Supplied data:
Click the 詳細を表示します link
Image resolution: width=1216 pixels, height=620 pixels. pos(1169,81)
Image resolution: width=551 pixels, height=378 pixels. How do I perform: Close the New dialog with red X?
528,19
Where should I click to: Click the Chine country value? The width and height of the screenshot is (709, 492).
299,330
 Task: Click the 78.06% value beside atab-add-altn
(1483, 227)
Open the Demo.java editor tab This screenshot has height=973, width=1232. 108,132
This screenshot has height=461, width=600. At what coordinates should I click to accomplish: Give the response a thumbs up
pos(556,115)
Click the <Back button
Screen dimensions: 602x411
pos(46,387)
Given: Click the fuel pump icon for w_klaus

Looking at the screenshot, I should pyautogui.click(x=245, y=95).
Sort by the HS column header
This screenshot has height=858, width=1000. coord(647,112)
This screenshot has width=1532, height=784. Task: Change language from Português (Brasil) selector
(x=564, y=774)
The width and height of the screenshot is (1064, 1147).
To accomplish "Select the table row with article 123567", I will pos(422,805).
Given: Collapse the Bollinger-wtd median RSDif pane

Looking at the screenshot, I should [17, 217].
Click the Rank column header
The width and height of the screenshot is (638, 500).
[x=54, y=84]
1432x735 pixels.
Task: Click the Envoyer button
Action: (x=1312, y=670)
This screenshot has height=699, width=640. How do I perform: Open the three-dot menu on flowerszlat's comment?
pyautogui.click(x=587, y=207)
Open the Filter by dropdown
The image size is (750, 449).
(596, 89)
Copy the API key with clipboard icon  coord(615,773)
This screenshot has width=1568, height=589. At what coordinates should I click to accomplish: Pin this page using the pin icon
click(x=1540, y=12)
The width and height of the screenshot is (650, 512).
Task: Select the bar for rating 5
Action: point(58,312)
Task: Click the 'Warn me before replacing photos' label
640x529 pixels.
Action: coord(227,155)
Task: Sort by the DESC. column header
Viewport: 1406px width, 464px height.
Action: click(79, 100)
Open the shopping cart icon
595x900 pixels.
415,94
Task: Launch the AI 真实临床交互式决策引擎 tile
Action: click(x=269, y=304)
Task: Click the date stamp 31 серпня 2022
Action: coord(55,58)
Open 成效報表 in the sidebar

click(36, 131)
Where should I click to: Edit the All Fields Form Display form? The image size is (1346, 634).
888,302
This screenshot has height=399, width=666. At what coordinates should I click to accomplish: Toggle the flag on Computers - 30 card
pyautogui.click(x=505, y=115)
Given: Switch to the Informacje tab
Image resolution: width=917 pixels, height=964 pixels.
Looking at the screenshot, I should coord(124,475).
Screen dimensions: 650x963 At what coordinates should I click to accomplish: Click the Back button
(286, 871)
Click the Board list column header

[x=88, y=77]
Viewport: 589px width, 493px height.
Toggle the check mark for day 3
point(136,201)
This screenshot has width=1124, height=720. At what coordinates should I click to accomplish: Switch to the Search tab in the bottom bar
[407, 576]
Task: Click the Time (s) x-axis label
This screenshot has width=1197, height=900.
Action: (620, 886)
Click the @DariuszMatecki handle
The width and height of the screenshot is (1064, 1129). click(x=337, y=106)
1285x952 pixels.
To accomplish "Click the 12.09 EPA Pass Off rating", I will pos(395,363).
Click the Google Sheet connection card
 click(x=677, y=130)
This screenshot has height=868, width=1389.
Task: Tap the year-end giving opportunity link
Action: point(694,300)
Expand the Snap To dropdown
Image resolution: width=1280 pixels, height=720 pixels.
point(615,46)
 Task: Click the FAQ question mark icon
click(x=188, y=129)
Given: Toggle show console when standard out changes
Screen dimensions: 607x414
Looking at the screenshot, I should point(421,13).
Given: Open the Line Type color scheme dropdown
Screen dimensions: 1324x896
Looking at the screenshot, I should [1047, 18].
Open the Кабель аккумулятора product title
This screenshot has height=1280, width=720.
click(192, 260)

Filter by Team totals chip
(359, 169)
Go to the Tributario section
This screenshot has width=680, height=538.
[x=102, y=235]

What you should do: Return nothing but the lines from the start of the listing above through the line containing "Task: Sort by the DESC. column header", exactly as given.

Written solution:
Click the 詳細を表示します link
Image resolution: width=1216 pixels, height=620 pixels. pos(1169,81)
Image resolution: width=551 pixels, height=378 pixels. How do I perform: Close the New dialog with red X?
528,19
Where should I click to: Click the Chine country value? The width and height of the screenshot is (709, 492).
299,330
 Task: Click the 78.06% value beside atab-add-altn
(1483, 227)
Open the Demo.java editor tab This screenshot has height=973, width=1232. 108,132
This screenshot has height=461, width=600. At what coordinates should I click to accomplish: Give the response a thumbs up
pos(556,115)
Click the <Back button
Screen dimensions: 602x411
pos(46,387)
Given: Click the fuel pump icon for w_klaus

Looking at the screenshot, I should pyautogui.click(x=245, y=95).
Sort by the HS column header
This screenshot has height=858, width=1000. coord(647,112)
This screenshot has width=1532, height=784. Task: Change language from Português (Brasil) selector
(x=564, y=774)
The width and height of the screenshot is (1064, 1147).
To accomplish "Select the table row with article 123567", I will pos(422,805).
Given: Collapse the Bollinger-wtd median RSDif pane

Looking at the screenshot, I should [17, 217].
Click the Rank column header
The width and height of the screenshot is (638, 500).
[x=54, y=84]
1432x735 pixels.
Task: Click the Envoyer button
Action: (x=1312, y=670)
This screenshot has height=699, width=640. How do I perform: Open the three-dot menu on flowerszlat's comment?
pyautogui.click(x=587, y=207)
Open the Filter by dropdown
The image size is (750, 449).
(596, 89)
Copy the API key with clipboard icon  coord(615,773)
This screenshot has width=1568, height=589. At what coordinates should I click to accomplish: Pin this page using the pin icon
click(x=1540, y=12)
The width and height of the screenshot is (650, 512).
Task: Select the bar for rating 5
Action: point(58,312)
Task: Click the 'Warn me before replacing photos' label
640x529 pixels.
Action: coord(227,155)
Task: Sort by the DESC. column header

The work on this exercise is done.